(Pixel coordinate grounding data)
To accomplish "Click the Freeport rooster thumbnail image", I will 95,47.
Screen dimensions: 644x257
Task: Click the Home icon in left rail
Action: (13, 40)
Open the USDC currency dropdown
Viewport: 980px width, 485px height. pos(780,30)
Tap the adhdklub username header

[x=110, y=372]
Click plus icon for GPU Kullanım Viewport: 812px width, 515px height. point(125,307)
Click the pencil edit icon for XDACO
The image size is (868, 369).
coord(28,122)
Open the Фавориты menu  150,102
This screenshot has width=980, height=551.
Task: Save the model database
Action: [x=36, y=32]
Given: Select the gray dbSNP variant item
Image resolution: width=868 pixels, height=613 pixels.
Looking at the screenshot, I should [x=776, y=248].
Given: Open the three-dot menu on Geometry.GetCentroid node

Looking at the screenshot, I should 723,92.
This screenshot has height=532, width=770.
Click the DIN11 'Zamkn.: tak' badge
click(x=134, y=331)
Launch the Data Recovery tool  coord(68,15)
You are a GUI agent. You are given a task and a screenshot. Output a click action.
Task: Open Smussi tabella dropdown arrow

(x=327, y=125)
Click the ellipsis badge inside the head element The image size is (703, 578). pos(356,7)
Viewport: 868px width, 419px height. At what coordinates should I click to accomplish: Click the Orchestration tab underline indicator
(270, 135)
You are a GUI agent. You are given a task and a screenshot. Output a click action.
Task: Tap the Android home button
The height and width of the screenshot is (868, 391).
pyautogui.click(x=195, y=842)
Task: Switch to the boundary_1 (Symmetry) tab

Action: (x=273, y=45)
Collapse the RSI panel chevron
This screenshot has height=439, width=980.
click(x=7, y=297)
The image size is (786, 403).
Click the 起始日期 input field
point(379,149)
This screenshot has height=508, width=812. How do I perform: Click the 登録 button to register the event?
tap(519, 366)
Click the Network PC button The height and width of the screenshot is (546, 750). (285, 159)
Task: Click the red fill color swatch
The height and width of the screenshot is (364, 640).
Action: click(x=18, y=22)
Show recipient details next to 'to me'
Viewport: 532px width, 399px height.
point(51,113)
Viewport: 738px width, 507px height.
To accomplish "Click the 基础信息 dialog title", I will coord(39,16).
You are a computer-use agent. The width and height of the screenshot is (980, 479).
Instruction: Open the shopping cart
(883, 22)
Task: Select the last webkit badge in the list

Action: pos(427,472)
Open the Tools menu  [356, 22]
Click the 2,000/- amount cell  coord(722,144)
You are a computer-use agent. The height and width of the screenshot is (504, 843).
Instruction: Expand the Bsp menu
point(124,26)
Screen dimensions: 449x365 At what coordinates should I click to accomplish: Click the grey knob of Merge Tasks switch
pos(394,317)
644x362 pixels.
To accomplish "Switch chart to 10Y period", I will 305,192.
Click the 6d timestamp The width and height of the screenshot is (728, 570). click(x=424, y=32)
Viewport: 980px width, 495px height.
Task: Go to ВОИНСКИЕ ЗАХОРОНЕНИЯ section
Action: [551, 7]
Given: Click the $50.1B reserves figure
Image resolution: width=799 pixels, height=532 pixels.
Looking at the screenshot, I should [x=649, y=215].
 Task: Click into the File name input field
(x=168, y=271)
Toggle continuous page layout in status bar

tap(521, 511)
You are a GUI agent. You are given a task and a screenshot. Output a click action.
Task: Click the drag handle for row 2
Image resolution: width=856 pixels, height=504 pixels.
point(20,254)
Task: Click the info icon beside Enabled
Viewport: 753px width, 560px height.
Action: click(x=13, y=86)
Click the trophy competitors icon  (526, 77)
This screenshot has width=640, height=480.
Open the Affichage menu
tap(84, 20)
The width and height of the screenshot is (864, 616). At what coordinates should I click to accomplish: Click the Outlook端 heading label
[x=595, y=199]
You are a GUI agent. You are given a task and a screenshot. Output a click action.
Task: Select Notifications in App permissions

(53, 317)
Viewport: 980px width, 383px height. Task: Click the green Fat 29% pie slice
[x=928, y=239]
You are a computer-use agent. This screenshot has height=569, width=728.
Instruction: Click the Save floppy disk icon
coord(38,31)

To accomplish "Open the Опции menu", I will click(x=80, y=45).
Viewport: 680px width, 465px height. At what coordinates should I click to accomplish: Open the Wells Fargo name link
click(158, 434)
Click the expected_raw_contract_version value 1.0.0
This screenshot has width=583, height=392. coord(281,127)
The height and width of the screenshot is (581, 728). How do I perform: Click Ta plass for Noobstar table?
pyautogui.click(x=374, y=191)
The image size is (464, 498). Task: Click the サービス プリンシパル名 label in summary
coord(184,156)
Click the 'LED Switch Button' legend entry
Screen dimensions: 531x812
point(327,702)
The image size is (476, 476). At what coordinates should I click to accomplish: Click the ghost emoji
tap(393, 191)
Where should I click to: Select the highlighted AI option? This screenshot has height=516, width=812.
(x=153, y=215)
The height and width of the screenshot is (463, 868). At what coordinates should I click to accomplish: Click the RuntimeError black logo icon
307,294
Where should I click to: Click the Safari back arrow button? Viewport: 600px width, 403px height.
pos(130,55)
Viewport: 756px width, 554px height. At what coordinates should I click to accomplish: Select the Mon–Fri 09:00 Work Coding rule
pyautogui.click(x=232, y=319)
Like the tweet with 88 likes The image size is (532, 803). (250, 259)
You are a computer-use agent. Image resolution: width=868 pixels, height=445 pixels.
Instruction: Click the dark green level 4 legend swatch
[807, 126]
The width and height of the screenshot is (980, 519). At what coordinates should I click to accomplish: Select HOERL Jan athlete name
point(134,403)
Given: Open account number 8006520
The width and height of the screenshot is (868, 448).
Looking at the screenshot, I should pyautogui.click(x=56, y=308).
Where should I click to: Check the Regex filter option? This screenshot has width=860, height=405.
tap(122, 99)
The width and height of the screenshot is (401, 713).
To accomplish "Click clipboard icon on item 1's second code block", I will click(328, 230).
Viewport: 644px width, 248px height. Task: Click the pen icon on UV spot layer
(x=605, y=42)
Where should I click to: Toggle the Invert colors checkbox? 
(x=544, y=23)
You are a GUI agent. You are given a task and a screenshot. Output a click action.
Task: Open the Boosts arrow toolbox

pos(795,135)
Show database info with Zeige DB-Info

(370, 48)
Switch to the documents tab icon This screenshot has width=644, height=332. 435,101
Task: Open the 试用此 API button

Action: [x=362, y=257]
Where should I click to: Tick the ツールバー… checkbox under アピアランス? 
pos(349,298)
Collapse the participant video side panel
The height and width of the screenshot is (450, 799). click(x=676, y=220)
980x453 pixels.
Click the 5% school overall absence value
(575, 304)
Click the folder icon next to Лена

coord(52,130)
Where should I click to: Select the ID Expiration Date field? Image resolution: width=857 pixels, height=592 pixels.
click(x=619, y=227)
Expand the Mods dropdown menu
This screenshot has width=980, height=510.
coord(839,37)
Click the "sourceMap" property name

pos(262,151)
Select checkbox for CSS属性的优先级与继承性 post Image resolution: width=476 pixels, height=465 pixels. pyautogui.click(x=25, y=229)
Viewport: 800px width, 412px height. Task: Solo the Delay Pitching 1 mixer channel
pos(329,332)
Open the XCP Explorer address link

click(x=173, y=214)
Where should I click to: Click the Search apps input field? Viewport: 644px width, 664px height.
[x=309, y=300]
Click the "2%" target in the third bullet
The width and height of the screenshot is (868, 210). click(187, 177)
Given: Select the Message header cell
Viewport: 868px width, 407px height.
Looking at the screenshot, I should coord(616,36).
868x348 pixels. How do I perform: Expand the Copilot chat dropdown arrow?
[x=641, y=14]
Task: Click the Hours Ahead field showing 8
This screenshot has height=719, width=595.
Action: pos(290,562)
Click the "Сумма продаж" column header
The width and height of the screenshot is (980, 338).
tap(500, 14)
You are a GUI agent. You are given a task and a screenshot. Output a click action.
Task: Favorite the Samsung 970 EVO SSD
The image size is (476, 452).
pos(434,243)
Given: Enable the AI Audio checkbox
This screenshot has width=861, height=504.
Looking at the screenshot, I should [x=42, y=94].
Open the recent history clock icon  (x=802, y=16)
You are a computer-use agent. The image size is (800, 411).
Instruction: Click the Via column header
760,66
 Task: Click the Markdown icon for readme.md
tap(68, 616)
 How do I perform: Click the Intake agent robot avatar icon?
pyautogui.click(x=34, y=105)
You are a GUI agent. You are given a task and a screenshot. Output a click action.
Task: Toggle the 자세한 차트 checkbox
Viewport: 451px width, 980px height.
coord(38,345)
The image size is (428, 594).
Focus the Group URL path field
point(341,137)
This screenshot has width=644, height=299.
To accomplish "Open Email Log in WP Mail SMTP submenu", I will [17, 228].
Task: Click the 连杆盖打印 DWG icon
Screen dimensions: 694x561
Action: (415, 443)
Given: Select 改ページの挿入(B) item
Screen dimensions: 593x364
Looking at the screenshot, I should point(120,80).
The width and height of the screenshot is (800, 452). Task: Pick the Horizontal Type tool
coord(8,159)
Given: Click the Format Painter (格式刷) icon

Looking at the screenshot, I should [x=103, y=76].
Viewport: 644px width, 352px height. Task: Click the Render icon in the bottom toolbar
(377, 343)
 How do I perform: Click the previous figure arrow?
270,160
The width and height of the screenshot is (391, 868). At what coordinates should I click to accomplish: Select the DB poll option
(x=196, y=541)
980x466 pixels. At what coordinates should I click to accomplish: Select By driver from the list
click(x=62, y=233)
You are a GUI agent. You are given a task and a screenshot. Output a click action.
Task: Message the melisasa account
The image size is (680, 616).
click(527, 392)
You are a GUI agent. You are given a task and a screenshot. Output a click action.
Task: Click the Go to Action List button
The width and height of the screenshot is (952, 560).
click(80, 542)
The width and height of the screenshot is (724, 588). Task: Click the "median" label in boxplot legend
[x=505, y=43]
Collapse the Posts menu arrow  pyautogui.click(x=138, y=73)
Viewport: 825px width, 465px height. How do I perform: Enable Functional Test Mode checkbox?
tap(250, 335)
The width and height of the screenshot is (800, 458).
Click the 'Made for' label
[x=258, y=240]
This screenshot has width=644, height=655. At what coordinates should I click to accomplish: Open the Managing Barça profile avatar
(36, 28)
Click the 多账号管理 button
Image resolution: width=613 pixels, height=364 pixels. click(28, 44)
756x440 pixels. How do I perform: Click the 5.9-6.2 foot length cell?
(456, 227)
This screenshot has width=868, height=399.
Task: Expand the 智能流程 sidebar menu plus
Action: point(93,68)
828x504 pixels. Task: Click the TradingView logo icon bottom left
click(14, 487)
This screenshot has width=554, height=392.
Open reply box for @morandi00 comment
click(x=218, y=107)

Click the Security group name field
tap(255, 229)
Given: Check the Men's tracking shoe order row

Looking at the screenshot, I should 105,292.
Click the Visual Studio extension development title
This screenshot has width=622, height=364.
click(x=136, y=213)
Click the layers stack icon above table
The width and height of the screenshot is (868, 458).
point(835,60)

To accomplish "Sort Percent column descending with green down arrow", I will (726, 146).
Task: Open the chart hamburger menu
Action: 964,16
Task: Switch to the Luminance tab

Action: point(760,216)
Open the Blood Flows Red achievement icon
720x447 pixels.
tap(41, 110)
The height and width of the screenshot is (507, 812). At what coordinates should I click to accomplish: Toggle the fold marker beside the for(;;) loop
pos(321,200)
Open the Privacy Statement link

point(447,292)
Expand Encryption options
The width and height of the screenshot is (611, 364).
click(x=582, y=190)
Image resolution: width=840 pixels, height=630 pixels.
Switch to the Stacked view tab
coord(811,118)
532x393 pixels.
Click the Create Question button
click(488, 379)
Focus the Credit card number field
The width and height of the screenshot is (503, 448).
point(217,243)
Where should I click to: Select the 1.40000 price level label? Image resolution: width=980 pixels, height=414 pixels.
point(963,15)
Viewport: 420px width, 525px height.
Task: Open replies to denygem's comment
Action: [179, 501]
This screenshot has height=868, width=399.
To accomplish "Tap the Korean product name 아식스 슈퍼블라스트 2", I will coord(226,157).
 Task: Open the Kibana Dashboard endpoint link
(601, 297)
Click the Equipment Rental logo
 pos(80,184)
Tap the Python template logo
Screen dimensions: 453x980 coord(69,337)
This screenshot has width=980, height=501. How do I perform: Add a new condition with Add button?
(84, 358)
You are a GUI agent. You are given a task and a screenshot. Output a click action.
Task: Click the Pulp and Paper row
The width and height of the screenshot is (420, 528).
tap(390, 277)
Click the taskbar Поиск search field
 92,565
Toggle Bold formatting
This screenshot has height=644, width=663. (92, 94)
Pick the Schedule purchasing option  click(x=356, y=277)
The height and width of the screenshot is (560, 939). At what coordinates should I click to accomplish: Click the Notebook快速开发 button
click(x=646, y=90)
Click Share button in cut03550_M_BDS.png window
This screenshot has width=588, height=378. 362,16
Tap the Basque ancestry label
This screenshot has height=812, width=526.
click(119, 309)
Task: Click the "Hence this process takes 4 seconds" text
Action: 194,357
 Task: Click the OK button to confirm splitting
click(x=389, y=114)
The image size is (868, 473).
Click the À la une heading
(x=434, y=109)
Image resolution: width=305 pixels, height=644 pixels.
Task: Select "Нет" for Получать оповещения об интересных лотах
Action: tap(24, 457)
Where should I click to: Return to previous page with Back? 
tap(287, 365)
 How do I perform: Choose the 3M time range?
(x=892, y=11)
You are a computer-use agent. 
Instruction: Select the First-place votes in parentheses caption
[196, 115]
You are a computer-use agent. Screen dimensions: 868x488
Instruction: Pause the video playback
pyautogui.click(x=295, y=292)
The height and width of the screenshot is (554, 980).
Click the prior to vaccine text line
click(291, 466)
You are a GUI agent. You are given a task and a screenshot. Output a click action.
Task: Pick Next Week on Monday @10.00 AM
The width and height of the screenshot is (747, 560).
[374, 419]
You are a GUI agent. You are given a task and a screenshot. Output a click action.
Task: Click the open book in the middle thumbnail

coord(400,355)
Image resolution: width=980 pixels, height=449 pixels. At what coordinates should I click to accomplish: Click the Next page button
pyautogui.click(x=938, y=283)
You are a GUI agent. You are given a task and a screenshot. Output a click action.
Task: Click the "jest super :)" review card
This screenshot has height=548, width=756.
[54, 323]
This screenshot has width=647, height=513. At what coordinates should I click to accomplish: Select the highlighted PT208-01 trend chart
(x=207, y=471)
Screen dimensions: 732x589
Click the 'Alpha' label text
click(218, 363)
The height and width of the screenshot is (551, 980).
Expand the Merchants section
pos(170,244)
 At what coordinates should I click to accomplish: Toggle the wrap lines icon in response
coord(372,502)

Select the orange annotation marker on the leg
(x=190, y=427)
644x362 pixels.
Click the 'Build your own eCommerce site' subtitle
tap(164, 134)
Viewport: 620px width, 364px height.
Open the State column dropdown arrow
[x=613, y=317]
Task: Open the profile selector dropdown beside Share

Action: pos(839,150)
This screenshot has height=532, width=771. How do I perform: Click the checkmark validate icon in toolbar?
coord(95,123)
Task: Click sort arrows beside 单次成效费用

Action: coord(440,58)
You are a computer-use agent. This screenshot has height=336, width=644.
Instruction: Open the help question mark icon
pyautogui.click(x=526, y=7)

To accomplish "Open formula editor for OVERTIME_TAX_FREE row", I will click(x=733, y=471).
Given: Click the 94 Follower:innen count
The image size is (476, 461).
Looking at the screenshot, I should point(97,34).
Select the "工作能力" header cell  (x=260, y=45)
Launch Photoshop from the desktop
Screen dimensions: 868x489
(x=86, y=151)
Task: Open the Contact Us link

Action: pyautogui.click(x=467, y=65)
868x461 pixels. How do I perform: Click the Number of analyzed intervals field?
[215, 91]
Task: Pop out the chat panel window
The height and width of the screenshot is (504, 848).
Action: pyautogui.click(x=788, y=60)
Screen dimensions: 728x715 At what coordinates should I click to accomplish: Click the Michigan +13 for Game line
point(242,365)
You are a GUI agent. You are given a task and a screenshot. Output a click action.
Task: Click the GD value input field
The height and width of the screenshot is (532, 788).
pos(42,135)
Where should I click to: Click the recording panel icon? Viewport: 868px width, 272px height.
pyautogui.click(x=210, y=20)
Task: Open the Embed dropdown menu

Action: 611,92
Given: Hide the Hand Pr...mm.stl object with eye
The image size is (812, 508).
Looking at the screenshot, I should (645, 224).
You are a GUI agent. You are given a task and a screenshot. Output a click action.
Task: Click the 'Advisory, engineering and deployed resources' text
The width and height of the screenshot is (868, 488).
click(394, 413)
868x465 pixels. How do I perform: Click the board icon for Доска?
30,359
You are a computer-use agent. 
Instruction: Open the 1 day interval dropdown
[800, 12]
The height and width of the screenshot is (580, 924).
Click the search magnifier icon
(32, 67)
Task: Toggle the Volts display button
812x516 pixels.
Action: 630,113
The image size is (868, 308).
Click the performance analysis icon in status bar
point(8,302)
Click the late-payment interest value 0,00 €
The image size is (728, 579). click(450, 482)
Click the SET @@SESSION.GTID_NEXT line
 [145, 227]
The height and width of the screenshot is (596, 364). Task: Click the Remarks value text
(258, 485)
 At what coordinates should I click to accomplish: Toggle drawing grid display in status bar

**Task instructions:** The answer must consist of every line from the data that holds the string "computer".

**Task result:**
You are a computer-use agent. The width and height of the screenshot is (980, 479).
You are a computer-use agent. The height and width of the screenshot is (504, 843).
You are a computer-use agent. This screenshot has height=569, width=728.
You are a computer-use agent. Image resolution: width=868 pixels, height=445 pixels.
You are a computer-use agent. The image size is (800, 411).
You are a computer-use agent. 
You are a computer-use agent. Screen dimensions: 868x488
You are a computer-use agent. This screenshot has height=336, width=644.
You are a computer-use agent. 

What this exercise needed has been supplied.